DATA FOR THIS TASK:
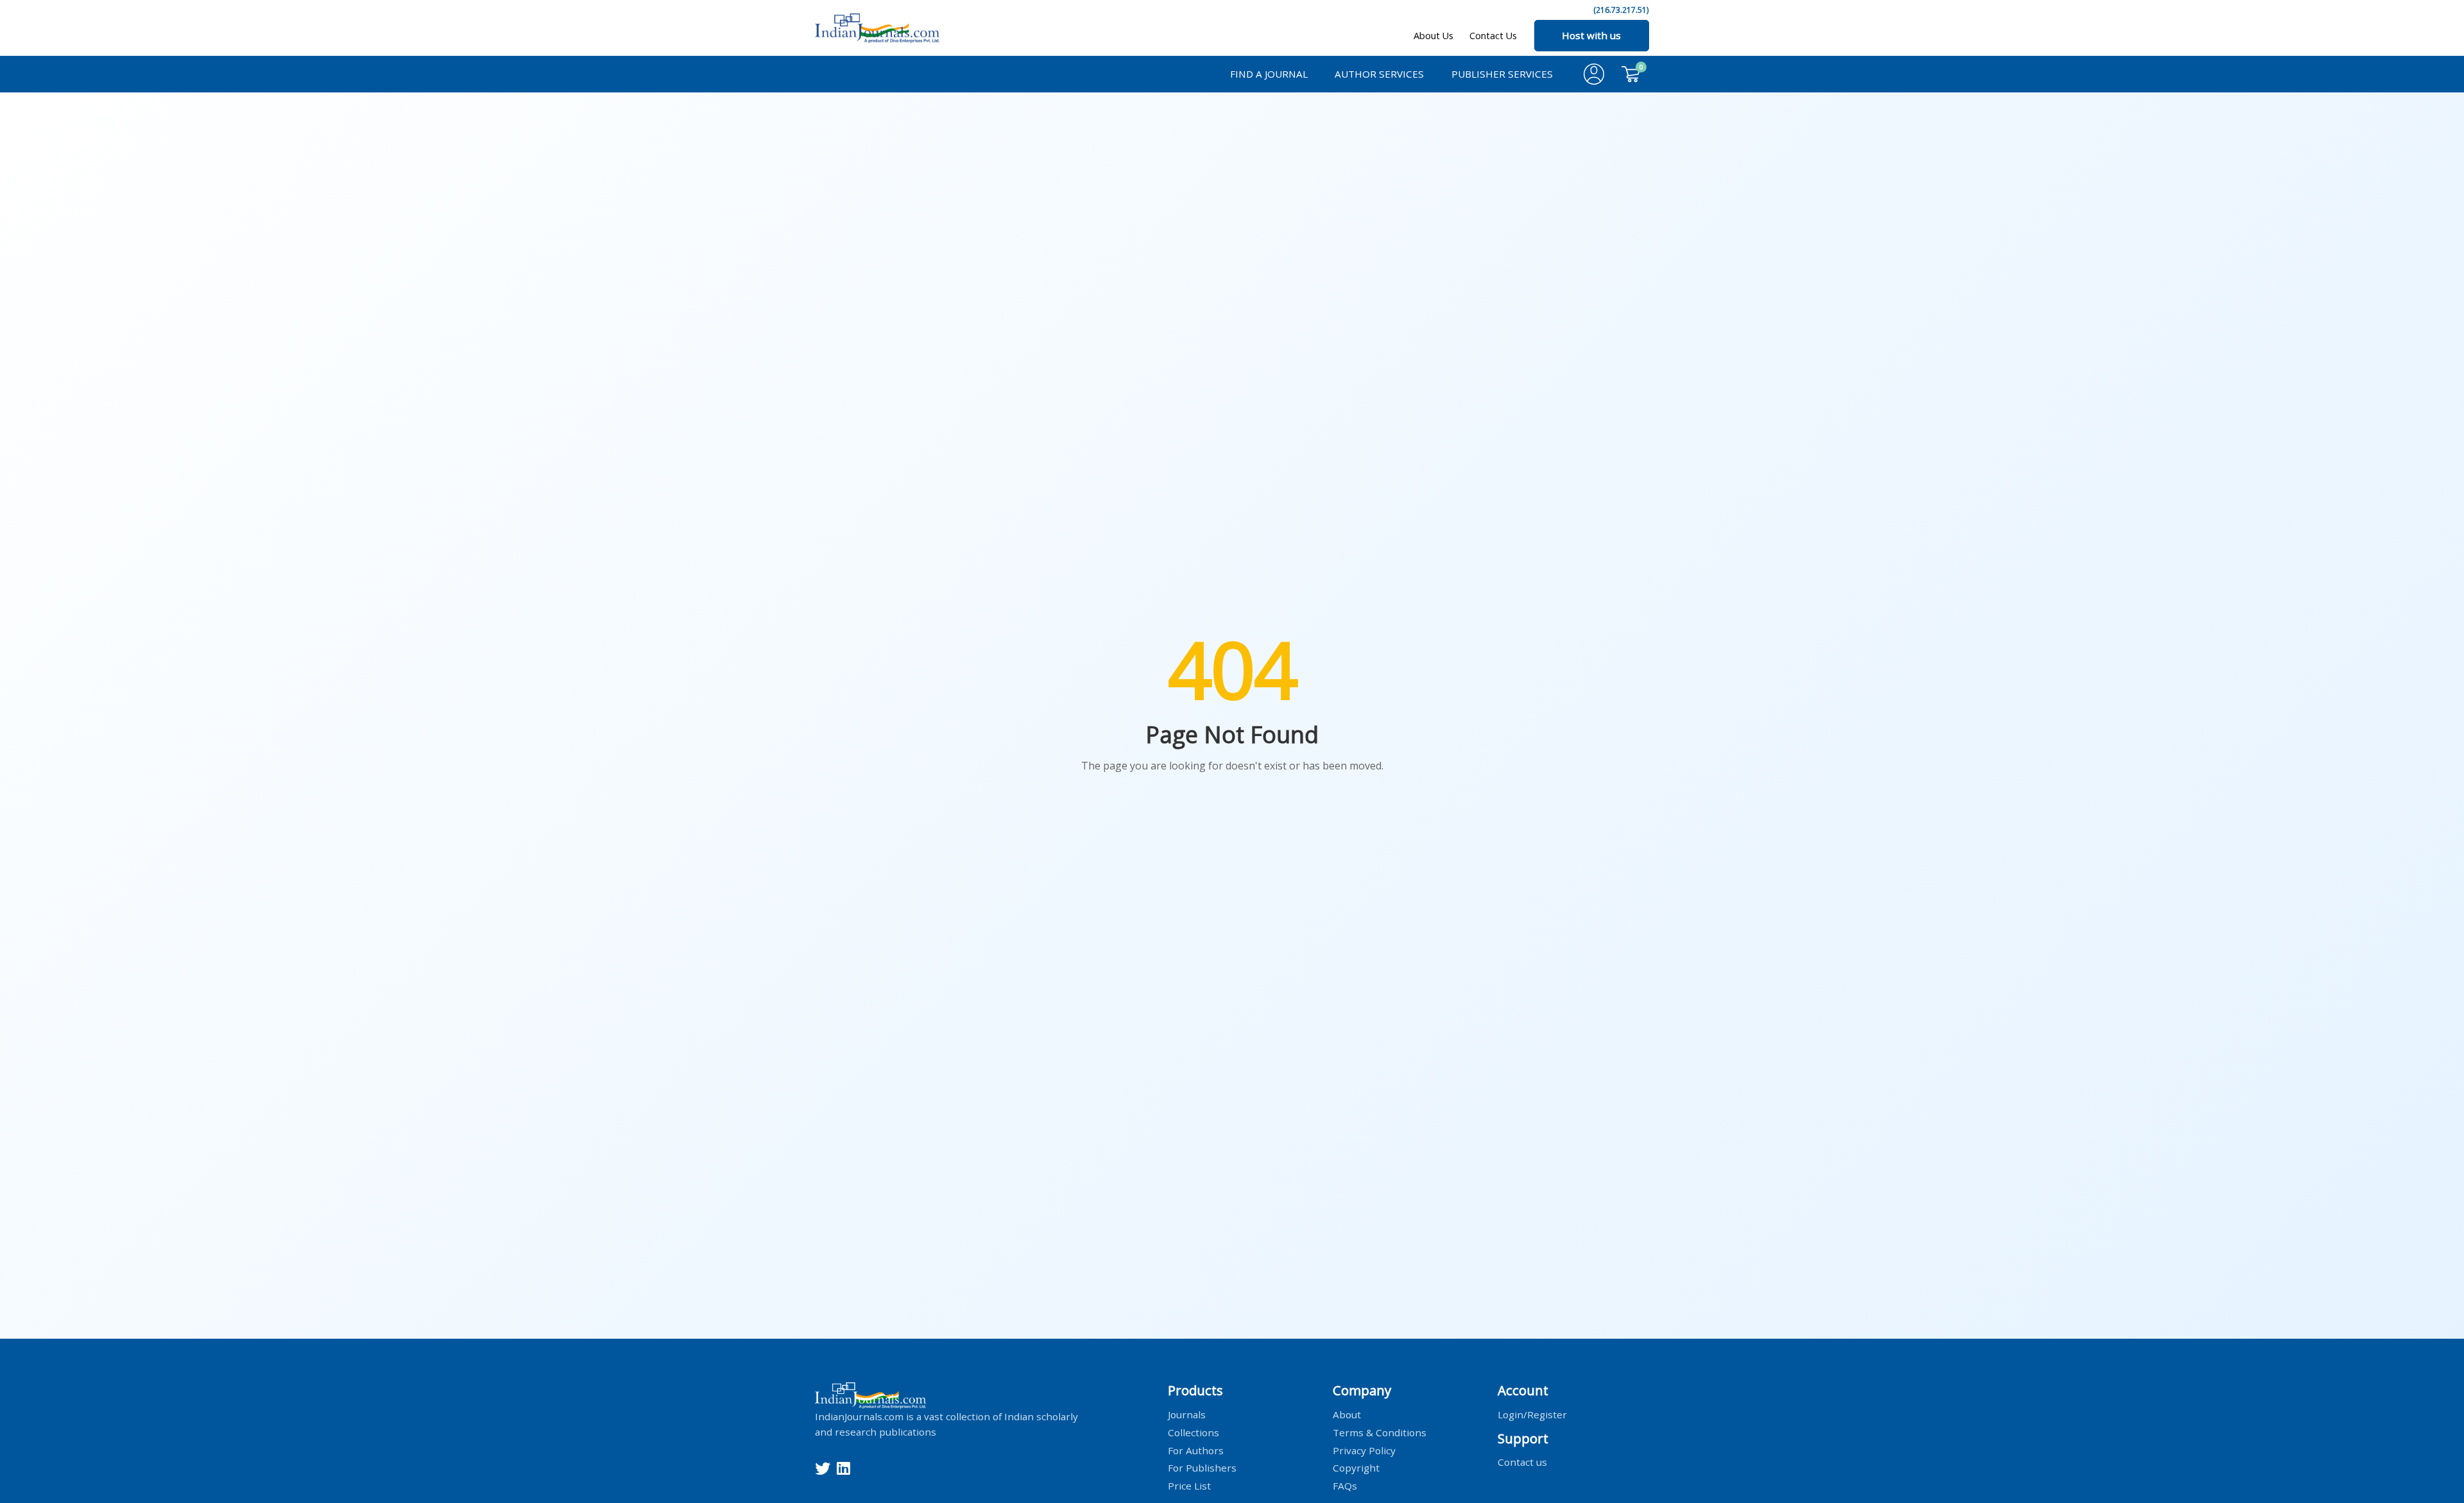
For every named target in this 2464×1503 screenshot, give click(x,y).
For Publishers (1202, 1467)
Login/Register (1532, 1413)
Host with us (1591, 35)
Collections (1193, 1431)
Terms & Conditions (1379, 1431)
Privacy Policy (1364, 1449)
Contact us (1522, 1462)
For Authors (1196, 1449)
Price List (1189, 1485)
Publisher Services (1502, 73)
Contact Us (1493, 36)
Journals (1187, 1413)
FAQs (1345, 1485)
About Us (1433, 36)
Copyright (1356, 1467)
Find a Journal (1269, 73)
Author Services (1379, 73)
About (1347, 1413)
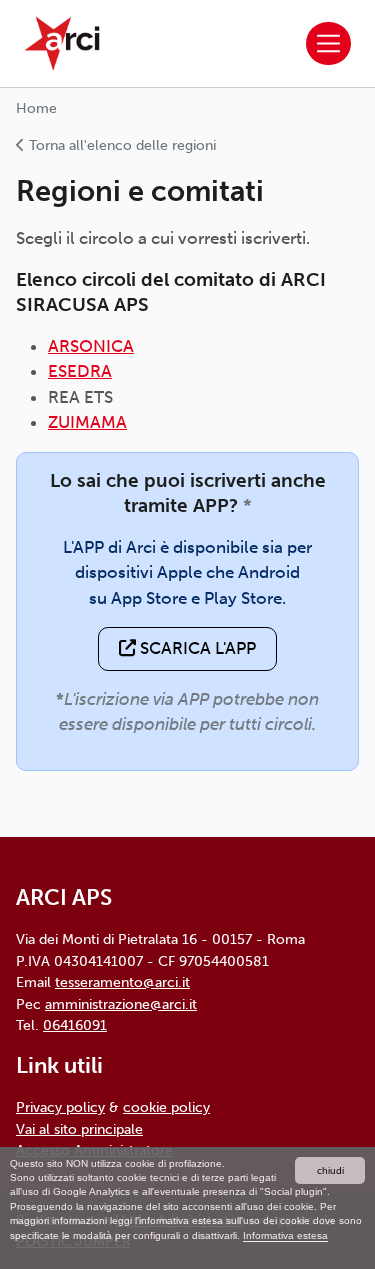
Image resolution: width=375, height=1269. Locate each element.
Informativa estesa (285, 1235)
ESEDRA (80, 371)
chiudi (330, 1170)
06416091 (75, 1025)
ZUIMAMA (87, 422)
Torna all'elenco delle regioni (120, 145)
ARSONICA (91, 346)
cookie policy (166, 1107)
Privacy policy (60, 1107)
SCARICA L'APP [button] (196, 648)
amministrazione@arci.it (121, 1004)
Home (36, 108)
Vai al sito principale (79, 1129)
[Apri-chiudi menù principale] (328, 43)
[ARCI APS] (62, 43)
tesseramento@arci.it (122, 982)
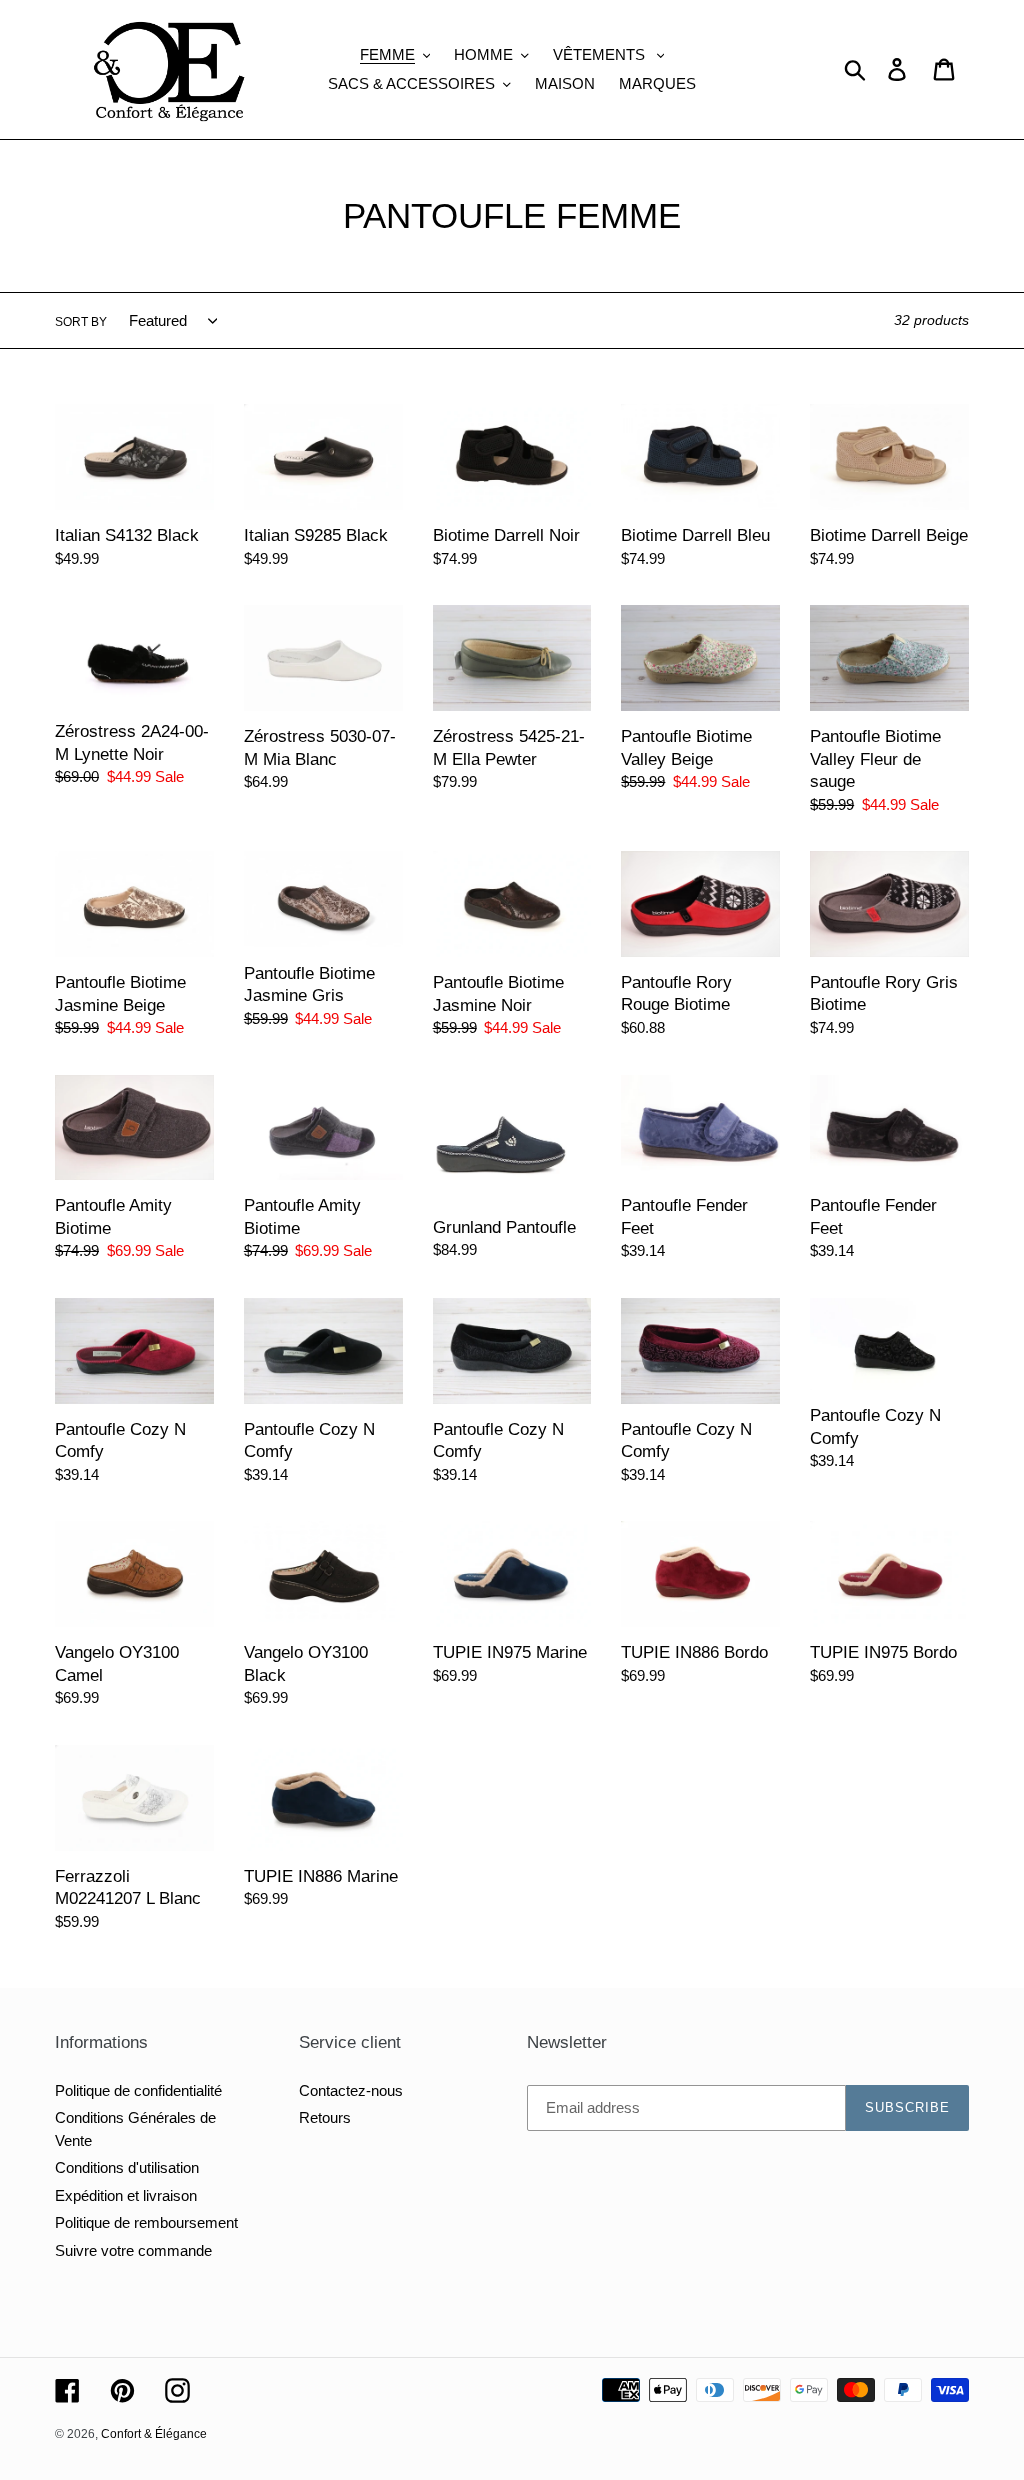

THE PROBLEM: Word for word, repeat the lines above from the one with "Copyright (1356, 1467)" through the one with "06416091 (75, 1025)", and nothing beyond them. Omit the pictures.

SOLUTION:
Copyright (1356, 1467)
Find a Journal (1269, 73)
Author Services (1379, 73)
About (1347, 1413)
Image resolution: width=375, height=1269. Locate each element.
Informativa estesa (285, 1235)
ESEDRA (80, 371)
chiudi (330, 1170)
06416091 (75, 1025)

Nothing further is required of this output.